* [PROBLEM REQUIREMENTS]
Repeat the following entries verbatim, apart from the pictures.

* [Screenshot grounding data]
((
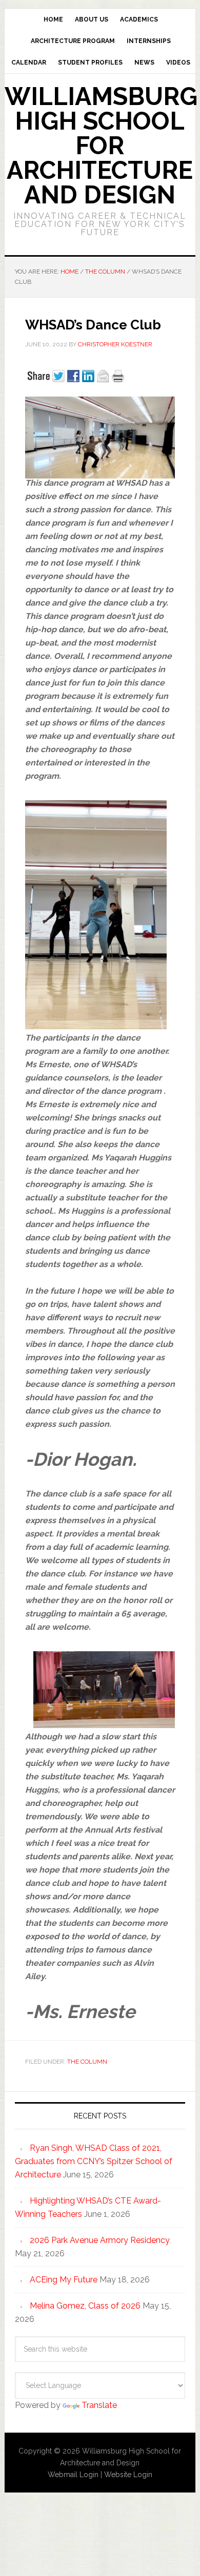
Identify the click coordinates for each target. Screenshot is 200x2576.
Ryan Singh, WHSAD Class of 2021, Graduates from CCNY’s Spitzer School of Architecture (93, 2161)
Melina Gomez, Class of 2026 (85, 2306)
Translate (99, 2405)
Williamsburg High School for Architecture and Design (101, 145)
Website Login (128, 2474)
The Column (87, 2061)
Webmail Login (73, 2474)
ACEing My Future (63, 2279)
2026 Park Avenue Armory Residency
))
* [REPLY]
Identify the click coordinates for each target. Screenshot is 200x2576.
Ryan Singh, WHSAD Class of 2021, Graduates from CCNY’s Spitzer School of Architecture (93, 2161)
Melina Gomez, Class of 2026 (85, 2306)
Translate (99, 2405)
Williamsburg High School for Architecture and Design (101, 145)
Website Login (128, 2474)
The Column (87, 2061)
Webmail Login (73, 2474)
ACEing My Future (63, 2279)
2026 Park Avenue Armory Residency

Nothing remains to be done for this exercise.